The last thing I did was to remove the vertical edges of the kit-supplied deck piece. The flanges interfered with the open barbette shells, but I need that piece to tie things together. I'm thinking of laminating actual wood planking to this piece of plastic if I can get thin enough stock to do it. The 1:1 width of the actual teak decking is about 5", which is 0.070" which is awfully small and the thickness would just be 0.014". I would probably double that. I will order some Northeasten Strip Wood and maybe get some stock. There is dark caulking between the planks. One way to simulate this is to use black constuction paper on edge between the planks that are then scape them flush. If I have the time, I'll do this.

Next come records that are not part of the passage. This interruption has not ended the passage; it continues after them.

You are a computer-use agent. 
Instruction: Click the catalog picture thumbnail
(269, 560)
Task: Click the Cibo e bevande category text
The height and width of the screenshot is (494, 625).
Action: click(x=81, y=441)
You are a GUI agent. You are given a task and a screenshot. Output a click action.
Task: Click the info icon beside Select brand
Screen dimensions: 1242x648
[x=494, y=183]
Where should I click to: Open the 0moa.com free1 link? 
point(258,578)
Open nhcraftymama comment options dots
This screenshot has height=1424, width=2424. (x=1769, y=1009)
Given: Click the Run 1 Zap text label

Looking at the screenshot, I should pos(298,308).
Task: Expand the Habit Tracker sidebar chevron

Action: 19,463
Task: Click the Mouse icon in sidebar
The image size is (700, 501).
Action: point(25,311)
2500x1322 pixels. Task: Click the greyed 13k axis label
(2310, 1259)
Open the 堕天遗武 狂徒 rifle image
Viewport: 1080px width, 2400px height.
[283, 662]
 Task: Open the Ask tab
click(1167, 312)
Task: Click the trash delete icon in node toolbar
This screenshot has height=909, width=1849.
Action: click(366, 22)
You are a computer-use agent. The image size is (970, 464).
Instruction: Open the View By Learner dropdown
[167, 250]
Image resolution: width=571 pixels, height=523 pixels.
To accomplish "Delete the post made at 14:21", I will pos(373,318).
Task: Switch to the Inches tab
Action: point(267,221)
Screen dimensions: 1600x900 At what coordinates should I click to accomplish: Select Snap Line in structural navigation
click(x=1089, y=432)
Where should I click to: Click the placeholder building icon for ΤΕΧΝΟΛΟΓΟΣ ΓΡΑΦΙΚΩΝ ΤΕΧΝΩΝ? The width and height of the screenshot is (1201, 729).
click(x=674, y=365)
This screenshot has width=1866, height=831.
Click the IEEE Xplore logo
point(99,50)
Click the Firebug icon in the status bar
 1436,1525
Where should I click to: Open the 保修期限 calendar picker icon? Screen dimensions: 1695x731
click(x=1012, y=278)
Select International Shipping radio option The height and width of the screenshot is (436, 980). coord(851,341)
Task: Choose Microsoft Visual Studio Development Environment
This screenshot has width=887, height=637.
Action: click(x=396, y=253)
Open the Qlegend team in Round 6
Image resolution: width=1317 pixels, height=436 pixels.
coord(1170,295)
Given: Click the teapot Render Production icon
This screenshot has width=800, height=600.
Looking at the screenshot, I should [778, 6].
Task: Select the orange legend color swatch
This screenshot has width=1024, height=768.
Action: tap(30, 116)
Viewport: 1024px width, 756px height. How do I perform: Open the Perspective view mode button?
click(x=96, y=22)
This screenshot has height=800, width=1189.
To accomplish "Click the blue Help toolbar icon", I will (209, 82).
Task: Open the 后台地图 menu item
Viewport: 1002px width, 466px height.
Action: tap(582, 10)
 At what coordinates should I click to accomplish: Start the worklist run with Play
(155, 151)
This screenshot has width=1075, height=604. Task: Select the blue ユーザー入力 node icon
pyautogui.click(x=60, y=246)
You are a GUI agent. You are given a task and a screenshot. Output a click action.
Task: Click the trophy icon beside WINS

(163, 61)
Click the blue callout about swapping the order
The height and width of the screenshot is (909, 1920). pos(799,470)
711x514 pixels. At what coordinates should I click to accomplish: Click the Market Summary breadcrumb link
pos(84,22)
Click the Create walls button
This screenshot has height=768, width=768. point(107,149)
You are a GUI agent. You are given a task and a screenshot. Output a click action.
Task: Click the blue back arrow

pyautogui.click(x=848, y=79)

To cut the edges I used a steel straight edge and a diamond-coated cut-off wheel and went to town. Actually the real deck is a sandwich of teak over top of the 1.5" Bomb Deck STS steel. So having real wood over the plastic substrate isn't far off albeit a bit thicker than scale. Wooden decks were used over steel to reduce shrapnel from weapons fire.
So once again, I was handed a batch of lemons and I'm opening a lemonade stand. The tear-down and re-build of the outer armor presented an opportunity to fix some things that bugged me, especially the way the brackets interacted with the ring gear. The re-designed brackets are purported to work well.